Would love to be able to have a database file system and be able to use standard...

yason · on April 15, 2021

Try your nearest shell to experiment with this? In my scripts and programs I've stored data just in files many times: simple, transparent and effective. Works everywhere. There's so much in search that you can just brute-force through unless you have a huge amount of data or a lot of concurrent tasks that it doesn't matter much in today's hardware.

eru · on April 15, 2021

The maildir format does something like this.

nix23 · on April 15, 2021

That sounds like ndb:

https://9fans.github.io/plan9port/man/man1/ndb.html

https://www.youtube.com/watch?v=e9Y0iDXXQh8&feature=share

thinker5555 · on April 15, 2021

This reminds me a little bit of the filesystem from BeOS (RIP) and Haiku. You cant attach any metadata to any file you want, and it has a system to create queries on that metadata.

blacktriangle · on April 15, 2021

Very much miss this. I love how they used this technique to build their email client. Emails were just files on the filesystem with a filesystem plugin that made their metadata queryable. So the email client was just a file browser window with some pre-saved queries that would let you find all emails by date, sender, etc.

megous · on April 15, 2021

A job for fuse. :) I'd like having a nice sysfs like view on all tables and other objects in a database. Even better if editable.

Or alternatively a midnight commander for databases. :)

encryptluks2 · on April 15, 2021

OMG yes. Now this would be perfect for SQLite.

pxndxx · on April 15, 2021

If you do this, you can add all the files to git and get historical views, changelogs... and if you distribute the "database", you even can know who made what changes!

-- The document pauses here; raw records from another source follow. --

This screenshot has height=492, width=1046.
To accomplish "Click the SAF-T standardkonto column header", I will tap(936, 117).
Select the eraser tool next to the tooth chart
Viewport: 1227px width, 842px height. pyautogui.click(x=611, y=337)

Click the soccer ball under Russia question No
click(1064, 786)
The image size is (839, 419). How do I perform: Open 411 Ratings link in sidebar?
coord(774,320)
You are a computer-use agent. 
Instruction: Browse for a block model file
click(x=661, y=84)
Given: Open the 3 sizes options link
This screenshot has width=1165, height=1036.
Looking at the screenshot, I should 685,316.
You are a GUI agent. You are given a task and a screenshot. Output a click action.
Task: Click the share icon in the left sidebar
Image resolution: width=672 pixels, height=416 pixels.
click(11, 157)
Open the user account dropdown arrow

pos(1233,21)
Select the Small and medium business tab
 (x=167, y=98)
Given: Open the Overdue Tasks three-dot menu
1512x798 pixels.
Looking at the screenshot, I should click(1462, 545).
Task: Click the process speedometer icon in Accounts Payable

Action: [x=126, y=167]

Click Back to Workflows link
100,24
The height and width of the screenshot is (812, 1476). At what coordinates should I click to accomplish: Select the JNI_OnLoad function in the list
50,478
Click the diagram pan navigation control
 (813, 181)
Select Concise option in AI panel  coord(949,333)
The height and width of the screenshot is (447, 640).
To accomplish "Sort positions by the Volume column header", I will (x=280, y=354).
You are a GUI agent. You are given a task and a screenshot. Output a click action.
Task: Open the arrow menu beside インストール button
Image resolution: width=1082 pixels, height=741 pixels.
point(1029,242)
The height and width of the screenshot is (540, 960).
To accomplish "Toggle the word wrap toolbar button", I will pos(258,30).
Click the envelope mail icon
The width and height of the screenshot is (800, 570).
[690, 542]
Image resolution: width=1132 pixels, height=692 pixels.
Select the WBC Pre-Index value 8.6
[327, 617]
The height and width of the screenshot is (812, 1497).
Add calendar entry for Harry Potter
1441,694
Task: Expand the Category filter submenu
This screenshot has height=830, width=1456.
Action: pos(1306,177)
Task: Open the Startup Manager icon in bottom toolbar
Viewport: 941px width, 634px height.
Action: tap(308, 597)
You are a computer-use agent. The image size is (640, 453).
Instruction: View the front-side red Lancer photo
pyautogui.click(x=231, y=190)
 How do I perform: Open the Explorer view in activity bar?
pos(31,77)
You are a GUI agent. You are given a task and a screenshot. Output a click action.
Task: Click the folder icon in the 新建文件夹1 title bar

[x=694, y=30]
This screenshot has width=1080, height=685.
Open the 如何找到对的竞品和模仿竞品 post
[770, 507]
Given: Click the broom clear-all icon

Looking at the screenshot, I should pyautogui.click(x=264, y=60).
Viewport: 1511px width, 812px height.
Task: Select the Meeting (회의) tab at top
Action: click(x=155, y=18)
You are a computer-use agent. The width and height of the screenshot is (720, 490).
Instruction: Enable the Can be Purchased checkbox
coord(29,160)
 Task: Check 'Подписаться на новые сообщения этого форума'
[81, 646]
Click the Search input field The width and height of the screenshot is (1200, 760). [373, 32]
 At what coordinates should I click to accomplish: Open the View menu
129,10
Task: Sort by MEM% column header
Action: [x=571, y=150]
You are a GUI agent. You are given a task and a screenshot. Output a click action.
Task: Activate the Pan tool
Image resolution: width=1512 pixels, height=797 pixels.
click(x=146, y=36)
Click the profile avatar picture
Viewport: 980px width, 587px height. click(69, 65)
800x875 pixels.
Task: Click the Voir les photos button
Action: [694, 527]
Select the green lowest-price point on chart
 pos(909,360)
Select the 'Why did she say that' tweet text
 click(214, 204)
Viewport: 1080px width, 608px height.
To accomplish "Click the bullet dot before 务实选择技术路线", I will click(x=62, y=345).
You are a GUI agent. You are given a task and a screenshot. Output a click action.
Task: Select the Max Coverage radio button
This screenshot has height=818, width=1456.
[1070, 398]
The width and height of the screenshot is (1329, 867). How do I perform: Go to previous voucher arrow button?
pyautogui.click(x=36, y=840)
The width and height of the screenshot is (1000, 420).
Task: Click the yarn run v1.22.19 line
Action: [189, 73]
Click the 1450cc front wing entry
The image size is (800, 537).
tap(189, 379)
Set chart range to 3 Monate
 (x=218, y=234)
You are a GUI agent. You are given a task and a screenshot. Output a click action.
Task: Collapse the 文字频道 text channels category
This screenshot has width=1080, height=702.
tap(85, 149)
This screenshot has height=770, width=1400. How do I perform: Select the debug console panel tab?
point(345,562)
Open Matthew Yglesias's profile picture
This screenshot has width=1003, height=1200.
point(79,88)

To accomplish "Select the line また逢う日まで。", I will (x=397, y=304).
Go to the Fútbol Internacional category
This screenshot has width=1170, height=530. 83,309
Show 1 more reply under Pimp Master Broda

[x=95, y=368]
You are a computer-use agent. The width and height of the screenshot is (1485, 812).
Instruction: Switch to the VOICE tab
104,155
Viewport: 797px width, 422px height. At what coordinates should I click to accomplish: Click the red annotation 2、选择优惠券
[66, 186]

encryptluks2 · on April 15, 2021

Along the lines of what I was thinking. Would be really neat! I already do this to an extent, but with a virtual file system it could automatically sort/categorize/etc like a regular database.

busymom0 · on April 15, 2021

This makes me wonder how efficient filesystems are with millions of file in a single directory? Do they create some sort of index? Are there limits to the number of files a directory can hold? Is that what inodes are for? I remember seeing “inode” limits on some VPS I was using a while back.

majewsky · on April 15, 2021

Indeed, putting too many files in a single directory is inefficient, both for read and write. When writing a file (or changing metadata like permissions), the entire directory inode may have to be rewritten. When searching for a file or opening it, the entire file list for the directory needs to be read (in the worst case where the file is at the end of the list).

When you need to store lots of files on disk, it's a common pattern to spread them out in subdirectories. For instance, instead of `files/2d8af74bcb29ad84`, you would have `files/2d/8a/f74bcb29ad84`.

loeg · on April 15, 2021

> When writing a file (or changing metadata like permissions), the entire directory inode may have to be rewritten.

That isn't how inode filesystems work -- if you change a file's permissions, it's just an inode update on the file -- not the containing directory.

Even in DOS-type filesystems (FAT/exFAT), it's just a record update in the corresponding dirent for that file.

If you add a new file to a directory, that causes an mtime update on the directory's inode.

The rest is accurate -- many older filesystems have lookup performance that scales poorly with directory size (for DOS filesystems and BSD UFS, you have to do a full directory scan). Also ls defaults to sorting output, which is O(N log N) and can be slow in large directories.

fnord123 · on April 15, 2021

Large directory sizes suck on NFS and parallel file systems like Panasas, Lustre, GPFS, and the like. Python and Rust's Cargo also suck on networked file systems and would be greatly improved by pushing things into a sqlite file.

deckard1 · on April 15, 2021

most things suck on networked file systems. I still have trauma from having to use NFS more than a decade ago, on systems that would freeze on boot because the network couldn't be reached or the NFS server was down.

I'd also never put sqlite on NFS. Locking is often broken on NFS. Unless you can guarantee a heterogeneous environment. I can imagine some Excel guy in marketing is going to launch his SQLite UI on Windows and completely hose it all.

fnord123 · on April 15, 2021

Nfs locking broken.. excel? Sqlite ui on Windows? Are you sure you're not confusing SMB with nfs? I've had SMB cache files that ducks everything up. Not nfs.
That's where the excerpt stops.